Die Zahlen zeigen, dass 16 von 90 europäischen Regionen, die mit Flandern vergleichbar sind, eine noch geringere Arbeitslosigkeit aufweisen. In Flandern sind es dennoch nur 3,4 Prozent.
Eurostat veröffentlichte auch Arbeitslosenquoten auf Provinzebene. Die zeigen, dass Westflandern mit 2,6 Prozent die niedrigste Arbeitslosenquote in allen Benelux-Ländern aufweist.
Die Arbeitslosigkeit in der Wallonie beträgt 8,5 Prozent und in Brüssel 13,2 Prozent. Der frankophone Landesteil entspricht damit in etwa dem Loire-Tal oder der Auvergne. Die Hauptstadtregion Brüssel steht gar nicht gut da. Auf dem europäischen Kontinent gibt es nur acht Regionen mit einer höheren Arbeitslosigkeit, und die liegen alle in Spanien, Italien und Griechenland.
Die niedrigste Arbeitslosenquote in Europa ist in der tschechischen Hauptstadt Prag zu finden, wo nur 1,3 Prozent der Bevölkerung Arbeit suchen. Die Top-10-Regionen mit den besten Ergebnissen bestehen hauptsächlich aus tschechischen und deutschen Regionen sowie einer britischen Grafschaft und einer ungarischen Provinz.
Die Zahlen zeigen überhaupt einen klare Teilung innerhalb Europas. Im Norden, also über Brüssel, ist mit wenigen Ausnahmen die Arbeitslosenquote unter 5,2 Prozent gefallen. Im Süden liegen die Zahlen über diesem Wert. Diese Arbeitslosengrenze verläuft wirklich quer durch Belgien: Flandern passt zu den Niederlanden, Deutschland, Großbritannien und Dänemark, während die Wallonie mit Frankreich, Italien und Spanien vergleichbar ist.
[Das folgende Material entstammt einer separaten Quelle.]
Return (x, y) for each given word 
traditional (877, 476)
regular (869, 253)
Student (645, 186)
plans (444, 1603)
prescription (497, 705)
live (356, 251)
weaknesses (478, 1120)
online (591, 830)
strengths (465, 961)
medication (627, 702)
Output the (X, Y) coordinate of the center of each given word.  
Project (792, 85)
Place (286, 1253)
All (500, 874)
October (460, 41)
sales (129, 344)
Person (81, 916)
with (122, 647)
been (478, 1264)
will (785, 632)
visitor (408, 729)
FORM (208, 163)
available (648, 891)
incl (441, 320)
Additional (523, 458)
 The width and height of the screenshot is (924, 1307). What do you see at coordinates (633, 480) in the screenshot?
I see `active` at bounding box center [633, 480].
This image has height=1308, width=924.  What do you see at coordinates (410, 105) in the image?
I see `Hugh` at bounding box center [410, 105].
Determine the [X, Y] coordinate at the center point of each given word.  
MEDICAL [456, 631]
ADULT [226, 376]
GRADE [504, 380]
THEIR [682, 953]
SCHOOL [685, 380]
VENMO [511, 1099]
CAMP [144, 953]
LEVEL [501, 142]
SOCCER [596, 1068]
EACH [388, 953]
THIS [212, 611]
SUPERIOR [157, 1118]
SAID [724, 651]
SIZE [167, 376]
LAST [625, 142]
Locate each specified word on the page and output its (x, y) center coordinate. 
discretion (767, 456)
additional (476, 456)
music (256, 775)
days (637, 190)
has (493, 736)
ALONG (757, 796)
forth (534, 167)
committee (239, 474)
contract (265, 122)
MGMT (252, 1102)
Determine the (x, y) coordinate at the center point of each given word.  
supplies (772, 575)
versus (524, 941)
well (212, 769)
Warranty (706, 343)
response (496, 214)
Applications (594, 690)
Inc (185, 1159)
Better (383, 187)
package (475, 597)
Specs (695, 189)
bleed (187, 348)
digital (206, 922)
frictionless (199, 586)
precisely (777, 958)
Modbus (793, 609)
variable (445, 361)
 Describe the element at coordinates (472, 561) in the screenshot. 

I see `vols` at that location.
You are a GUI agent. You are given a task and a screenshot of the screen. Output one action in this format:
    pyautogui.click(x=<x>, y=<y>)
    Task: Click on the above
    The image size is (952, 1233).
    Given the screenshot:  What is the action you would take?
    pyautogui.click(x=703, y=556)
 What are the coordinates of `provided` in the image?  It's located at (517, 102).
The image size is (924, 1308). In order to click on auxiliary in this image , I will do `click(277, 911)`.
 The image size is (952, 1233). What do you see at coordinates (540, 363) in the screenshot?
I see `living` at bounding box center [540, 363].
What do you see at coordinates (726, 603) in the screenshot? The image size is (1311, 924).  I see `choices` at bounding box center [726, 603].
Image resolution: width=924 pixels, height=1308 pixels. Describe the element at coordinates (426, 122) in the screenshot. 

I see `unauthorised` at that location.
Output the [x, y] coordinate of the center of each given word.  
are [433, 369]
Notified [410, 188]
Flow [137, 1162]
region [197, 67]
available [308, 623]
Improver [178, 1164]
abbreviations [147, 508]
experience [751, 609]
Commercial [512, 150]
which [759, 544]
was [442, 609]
Die Kluft innerhalb Belgiens ist also nach wie vor groß. Der wallonische Marshall-Plan aus dem Jahr 2005, der zur Belebung der Wirtschaft in der Wallonischen Region beitragen sollte, hat zwar auch Fortschritte erzielt: Die Arbeitslosigkeit ist zurückgegangen und die Beschäftigungsquote ist gestiegen. Nur halt nicht so stark wie in Flandern.
In Flandern läuft der Wirtschaftsmotor also nach wie vor besser, als im frankophonen Landesteil. Woran liegt es? Jean-Yves Huwart, ehemaliger Journalist und Unternehmer, hat kürzlich ein Buch darüber geschrieben. Frei übersetzt lautete der Titel: "Warum kommt die Wallonie nicht auf die Beine?". Seine Antwort: Im Gegensatz zu Flandern hat die Wallonie keine globale Vision für die gesamte Region.
Beispiel Bildung: Jetzt, da das Niveau in Flandern zu sinken scheint, steht die Politik im Norden des Landes Kopf. In der Wallonie habe es Jahre gedauert, bis das Problem erkannt worden sei. Und wenn Subsidien verteilt werden, dann werden sie ziellos nach dem Gieskannenprinzip verteilt. Jeder Stadt soll irgendwie etwas bekommen.
Ein anderer Kritikpunkt: Der Wallonie fehle auch eine Gegenkraft, die die Politik strenger bewertet. Die Welt der Unternehmer bleibe stumm. Zudem würden sich die französischsprachigen Medien kaum für die Wirtschaft interessieren. Und aufgrund mangelnder Sprachkenntnisse und Offenheit schauen die Menschen nicht genug, wie im Ausland gehandelt wird, so Huwart.
In Flandern wurden letztes Jahr jedenfalls fast 15.000 neue Unternehmen gegründet. Eine Steigerung von 11,6 Prozent. In der Wallonie ist die Zahl der Start-ups derweil um 0,2 Prozent gesunken. Das veranlasste die französischsprachige Wirtschaftszeitung L'Echo letzte Woche zu einem Leitartikel mit dem Titel "Entrepreneur wallon, où es-tu?" (zu deutsch: Wallonischer Unternehmer, wo bist du?).